** Begin Source extract **
2. The method of claim 1, wherein the first gas flow path and the first liquid flow path are configured so that when in the charging mode an inlet temperature of the compressed air entering the first reversible heat exchanger is within about 5-25° C. of an outlet temperature of the thermal storage liquid exiting the first reversible heat exchanger.

3-13. (canceled)

14. The method of claim 1, wherein the first gas flow path and the first liquid flow path are configured so that when in the charging mode the gas charging flow direction is opposite the liquid charging flow direction, and so that when in the discharging mode the gas discharging flow direction is opposite the liquid discharging flow direction.

15-18. (canceled)

19. The method of claim 1, wherein the first reversible heat exchanger comprises at least first and second exchanger modules arranged in fluid communication in parallel with each other and step a) includes directing the flow of compressed air through the first and second exchanger modules in parallel.

20. (canceled)

21. The method of claim 1, wherein the first reversible heat exchanger comprises at least one of a shell-and-tube exchanger, coil wound exchanger (CWHE), plate-and-frame exchanger and braised plate exchanger.

22. The method of claim 21, wherein the first reversible heat exchanger comprises a single tube pass, single shell pass shell-and-tube heat exchanger comprising a plurality of tubes providing a portion of the first gas flow path surrounded by a shell flow path providing a portion of the first liquid flow path, and wherein the compressed air flows through the tubes and the thermal storage liquid flows through the shell flow path.

23. The system of any claim 1, wherein the accumulator comprises a hydrostatically compensated accumulator and further comprising:

a) when in the charging mode, displacing a corresponding amount of compensation liquid from the layer of compensation liquid out of the accumulator toward a compensation liquid reservoir via a compensation liquid flow path thereby maintaining the layer of compressed air at substantially the storage pressure during the charging mode; and

b) when in the discharging mode, providing a return flow of the compensation liquid into the accumulator as the compressed air is removed thereby maintaining the layer of compressed air at substantially the storage pressure during the discharging mode.

24. A compressed air energy storage system alternately operable in at least a charging mode and a discharging mode, the system comprising:

a) an accumulator comprising an underground chamber having an accumulator interior for containing compressed air at a storage pressure;

b) a gas compressor/expander subsystem in fluid communication with the accumulator interior via an air flow path and configured to convey a flow of compressed air into the accumulator when in the charging mode and out of the accumulator when in the discharging mode;

c) a thermal storage subsystem comprising at least a first reversible heat exchanger having a first liquid flow path forming part of a thermal liquid flow path between a thermal source reservoir and a thermal storage reservoir and a first gas flow path forming part of the air flow path between the gas compressor/expander subsystem and the accumulator;

wherein the system is operable in at least: a charging mode in which gas from the gas compressor/expander subsystem is conveyed through the air flow path toward the accumulator, including conveying the compressed air through the first gas flow path in a gas charging flow direction, and directing the thermal storage liquid through the first liquid flow path in a liquid charging flow direction from the thermal source reservoir toward the thermal storage reservoir whereby thermal energy is transferred from the compressed air into the thermal storage liquid within the first reversible heat exchanger, and wherein the compressed air enters the accumulator at a storage pressure; and a discharging mode in which air exits the accumulator and is conveyed through the air flow path toward the gas compressor/expander subsystem, including conveying the compressed air through the first gas flow path in a gas discharging flow direction opposite the gas charging flow direction, and redirecting the thermal storage liquid through the first liquid flow path in a liquid discharging flow direction that is opposite the liquid charging flow direction from the thermal storage reservoir toward the thermal source reservoir whereby thermal energy is reintroduced into the compressed air from the thermal storage liquid within the first reversible heat exchanger.
** End Source extract **
• Tasks to perform
(1) Answer these questions about the compressed air energy storage claims:
(a) In claim 2, within about how many degrees of the thermal storage liquid's outlet temperature is the compressed air's inlet temperature?
(b) In claim 22, what flows through the tubes?
(c) In claim 24, what does the accumulator comprise?
(2) Can you go on with the compressed air energy storage claims from the point where they stop?
** Begin Data lines **
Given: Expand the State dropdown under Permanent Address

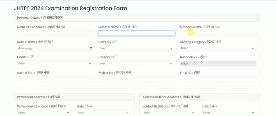Looking at the screenshot, I should point(104,113).
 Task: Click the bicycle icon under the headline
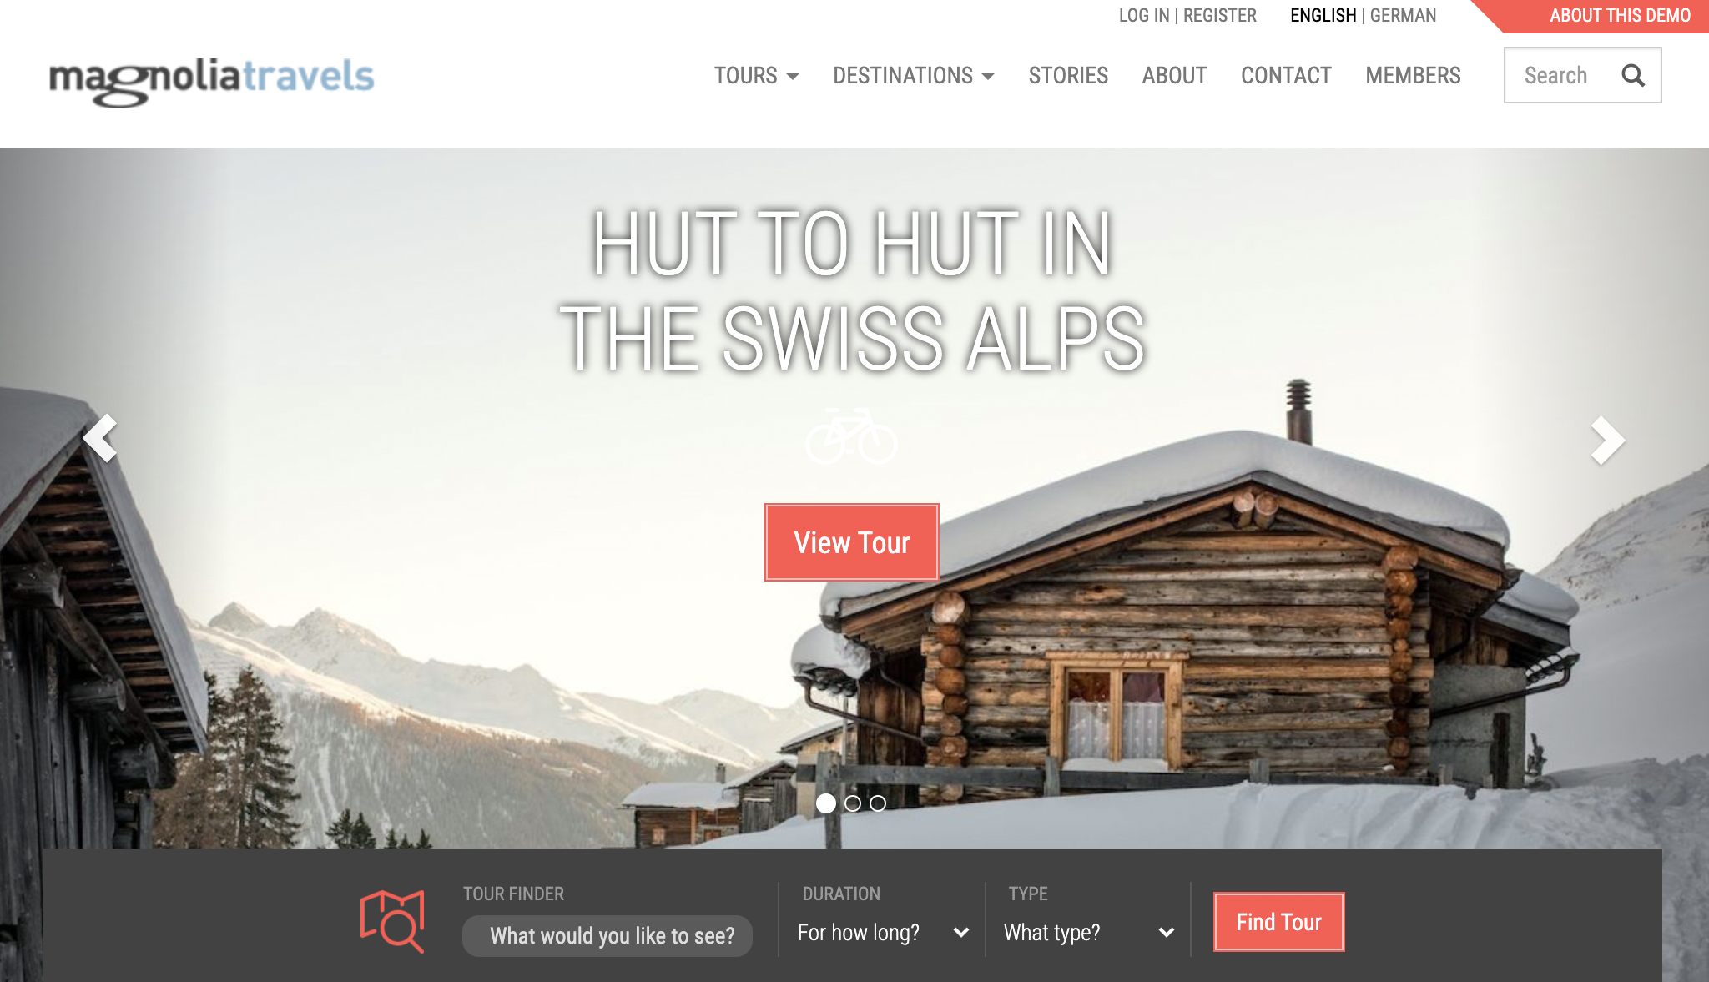[852, 436]
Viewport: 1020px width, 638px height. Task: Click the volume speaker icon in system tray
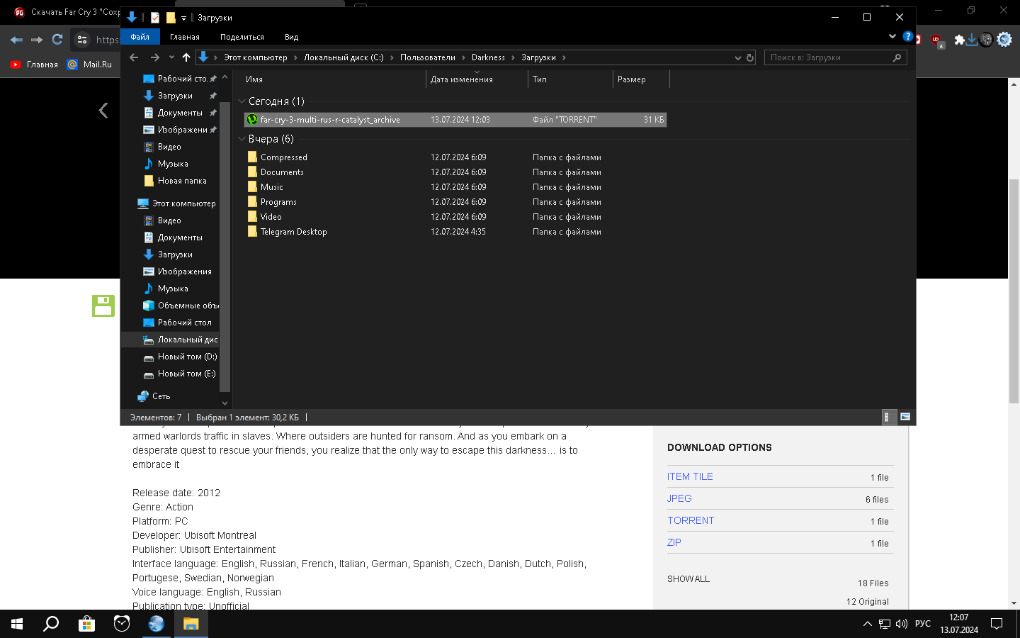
** End Data lines **
• Outputs in order
(1)
(a) Within about 5-25° C.
(b) The compressed air.
(c) An underground chamber having an accumulator interior for containing compressed air at a storage pressure.

(2)
25-27. (canceled)

28. The system of claim 24, wherein during the charging mode an inlet temperature of the compressed air entering the first gas flow path is within about 5-25° C. of an outlet temperature of the thermal storage liquid exiting the first liquid flow path.

29-32. (canceled)

33. The system of claim 24, wherein during the discharging mode an outlet temperature of the air exiting the first gas flow path is within about 5-25° C. of an inlet temperature of the thermal storage liquid entering the first liquid flow path.

34-35. (canceled)

36. The system of claim 24, wherein the thermal storage subsystem further comprises at least a second reversible heat exchanger having a second liquid flow path forming part of a thermal liquid flow path between the thermal source reservoir and the thermal storage reservoir and a second gas flow path forming part of the air flow path between the compressor/expander subsystem and the accumulator.

37. The system of claim 36, wherein the second liquid flow path is fluidly connected in parallel with the first liquid flow path.

38-39. (canceled)

40. The system of claim 24, wherein the first reversible heat exchanger comprises at least one of a shell-and-tube exchanger, coil wound exchanger (CWHE), plate-and-frame exchanger and braised plate exchanger.

41. The system of claim 40, wherein the first reversible heat exchanger comprises a single tube pass, single shell pass shell-and-tube heat exchanger comprising a plurality of tubes providing a portion of the first gas flow path surrounded by a shell flow path providing a portion of the first liquid flow path, and wherein the compressed air flows through the tubes and the thermal storage liquid flows through the shell flow path.

42. (canceled)

43. The system of claim 41, wherein the first reversible heat exchanger is vertically oriented, and when in the charging mode the compressed air enters at an upper end of the first reversible heat exchanger, flows in a generally downwardly direction through the first gas flow path and exits at a lower end of the first reversible heat exchanger.

44-52. (canceled)

53. The system of claim 24, wherein the first reversible heat exchanger is configured as a counterflow heat exchanger in which the gas charging flow direction is generally opposite the liquid charging flow direction and the gas discharging flow direction is generally opposite the liquid discharging flow direction.

54. (canceled)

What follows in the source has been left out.